London, UK: Iran threatens to keep artefact

Iran threatens to keep artefact

September 17, 2010
LONDON: It was not an easy decision for the British Museum to lend one of its most treasured artefacts to a country with which Britain has a notoriously prickly relationship.

So curators in London are paying close attention to an Iranian threat not to return the famous Cyrus Cylinder – now embroiled in political intrigue in the Islamic republic.

The 6th century BC Babylonian object, sometimes described as the world’s first human rights charter, arrived in Iran at the weekend and is due to be displayed for four months at the national museum.

In a ceremony on Sunday the President, Mahmoud Ahmadinejad, draped a Palestinian-style keffiyeh scarf over the shoulders of a bowing actor dressed as the ancient Persian king Cyrus.

He also described Cyrus reverentially as ”king of the world” – a striking phrase in a country where pride in Iran’s pre-Islamic past, encouraged by the shah, has been downplayed since the 1979 revolution.

For Mr Ahmadinejad’s domestic enemies, this was another glaring example both of his self-promotion and a religious-nationalist agenda.

”Isn’t it correct that the Cyrus Cylinder belongs to Iran?” asked the conservative Keyhan newspaper. ”Isn’t it true that the British government stole this valuable and ancient object of ours?
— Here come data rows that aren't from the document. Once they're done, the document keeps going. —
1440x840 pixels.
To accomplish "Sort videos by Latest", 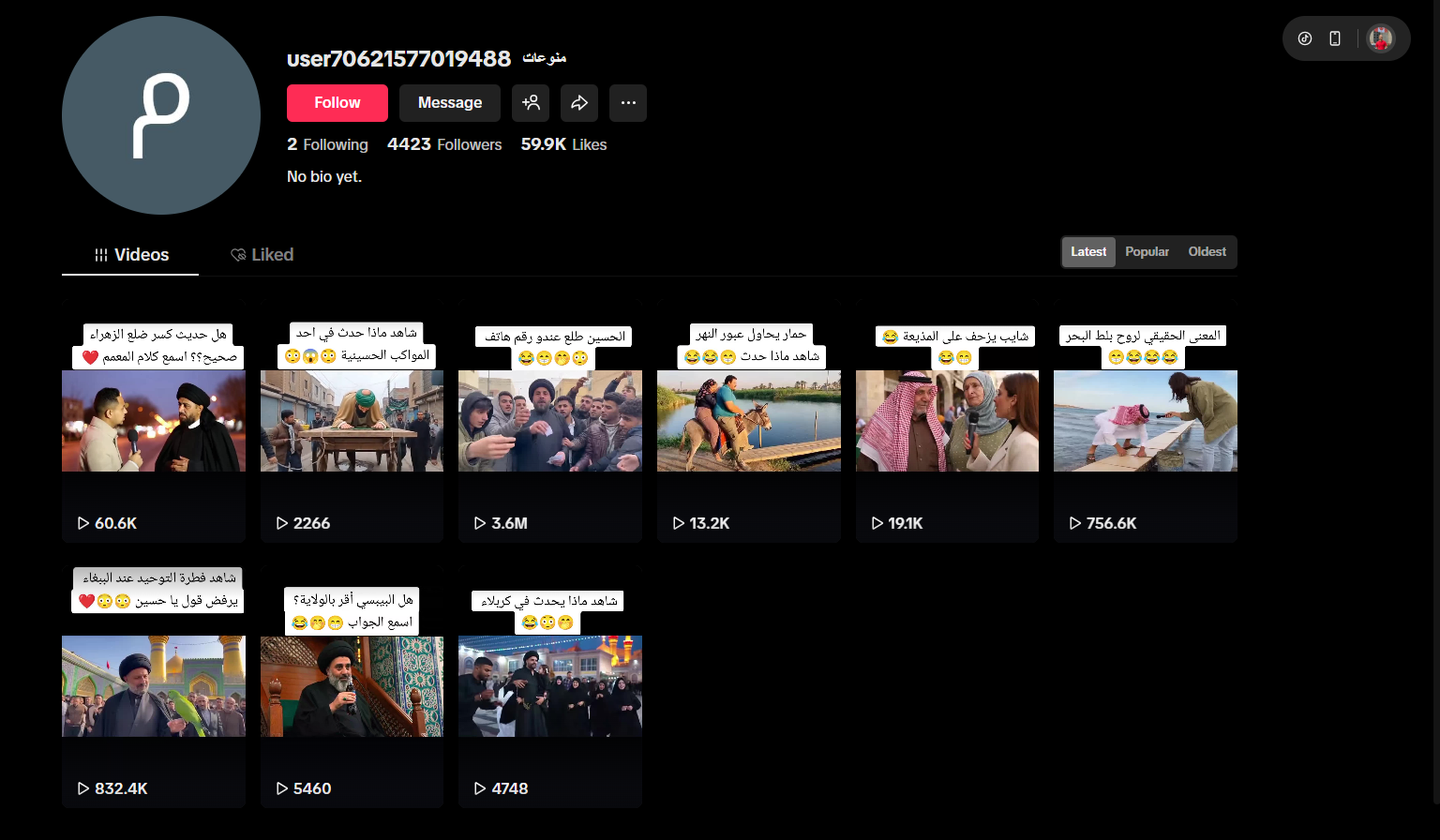I will [x=1088, y=252].
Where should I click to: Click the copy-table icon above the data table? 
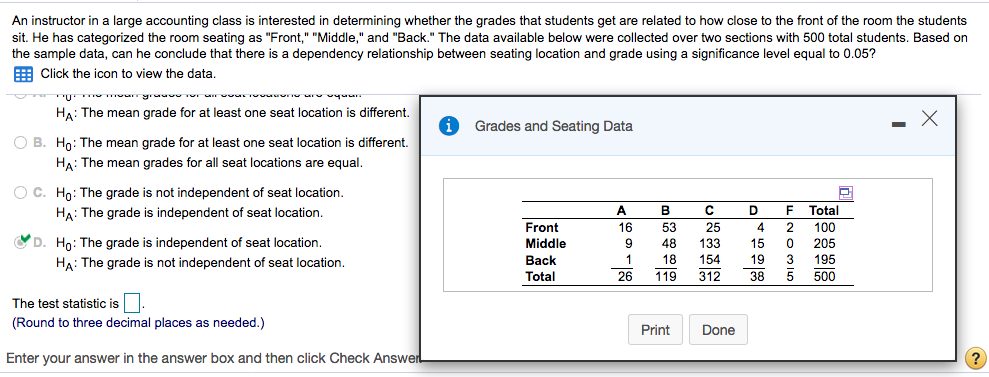[x=845, y=192]
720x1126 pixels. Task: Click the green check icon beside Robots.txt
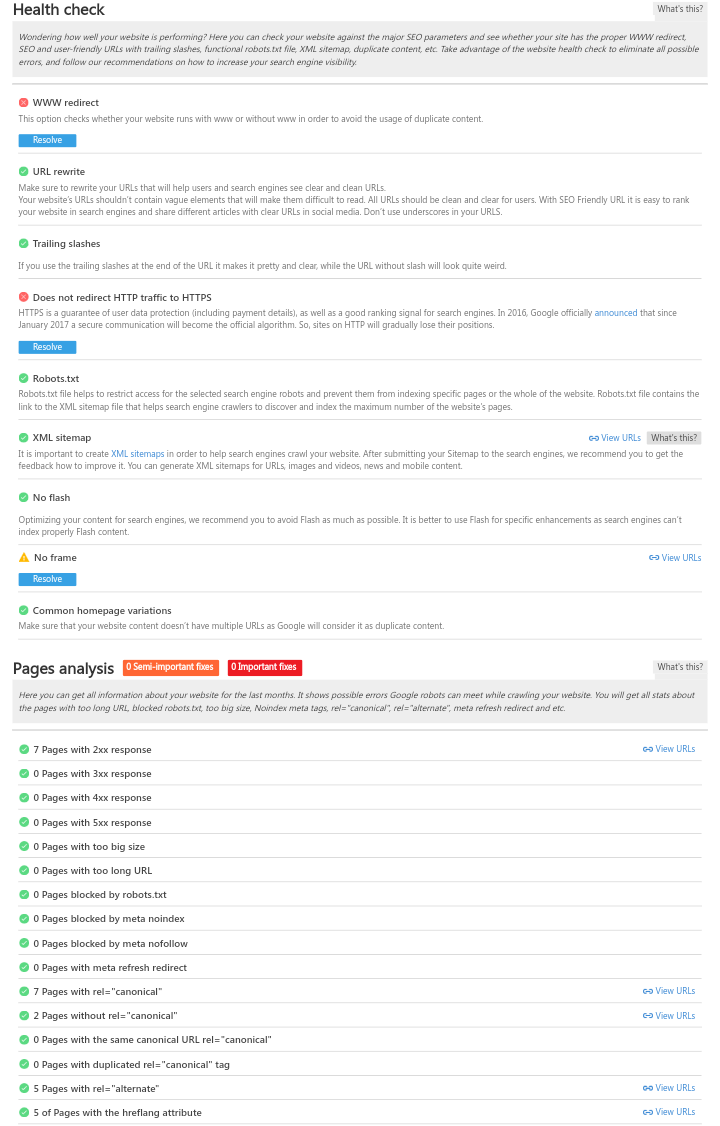point(24,378)
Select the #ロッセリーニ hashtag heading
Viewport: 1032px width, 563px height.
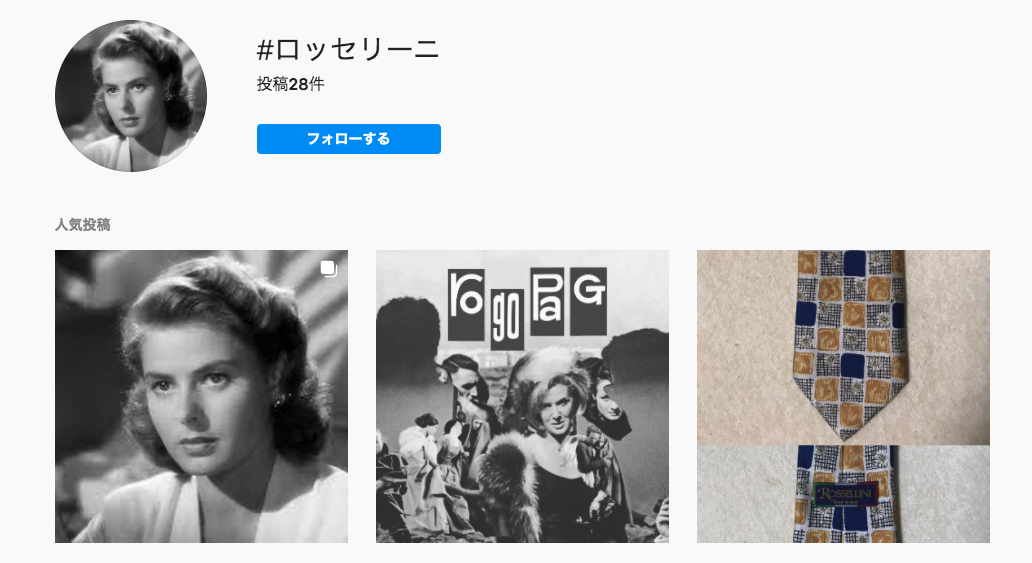coord(348,49)
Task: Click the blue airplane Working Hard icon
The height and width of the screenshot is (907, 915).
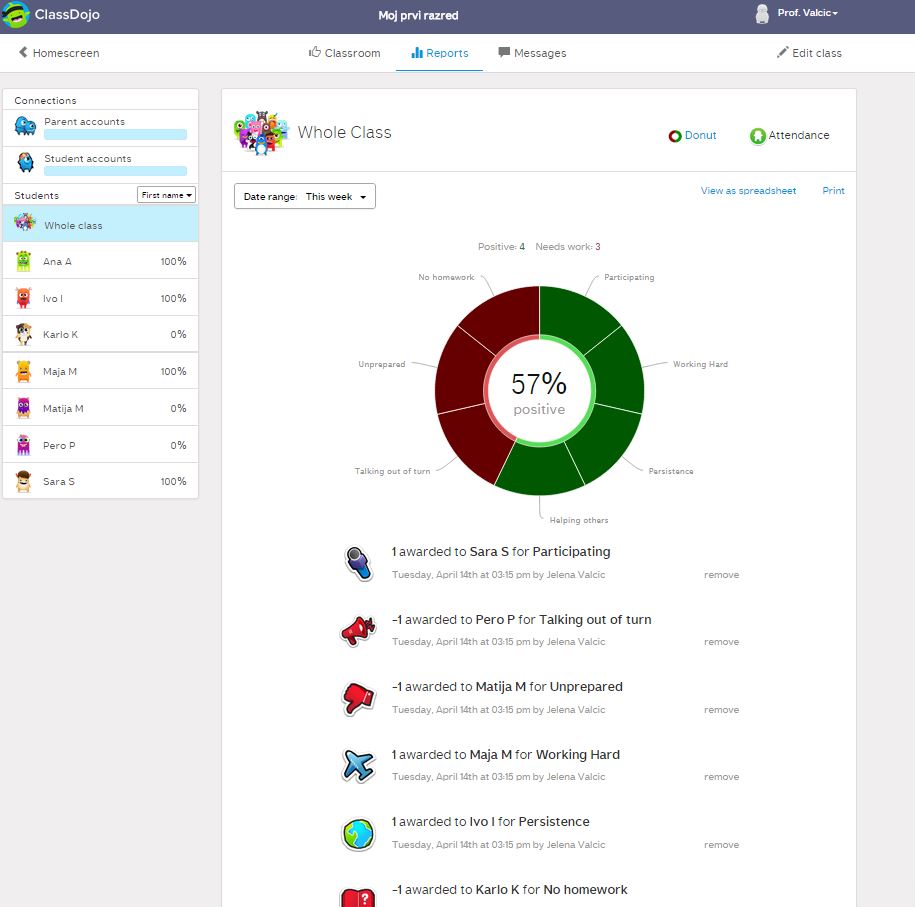Action: coord(357,765)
If the answer to these questions is positive, which it is, why should we return [it] … to the party which stole it?”

The correct answer, insists the British Museum, is the cylinder was not stolen but excavated in Babylon, Iraq, in 1879.

In recent times, relations strained to breaking point with the expulsion of British Council staff from Iran, the launch of the BBC Persian TV channel, and the violent aftermath of last summer’s disputed presidential election.

The cylinder is due back in London in January.

”There is no sense that this is anything other than a loan,” the museum said.

”This is part of our ongoing relationship with the national museum of Iran which both institutions value as a cultural dialogue independent of political difficulties.”

Critics point to the irony of the President’s celebration of the cylinder as ”a charter against injustice and oppression” as he oversees unprecedented human rights abuses.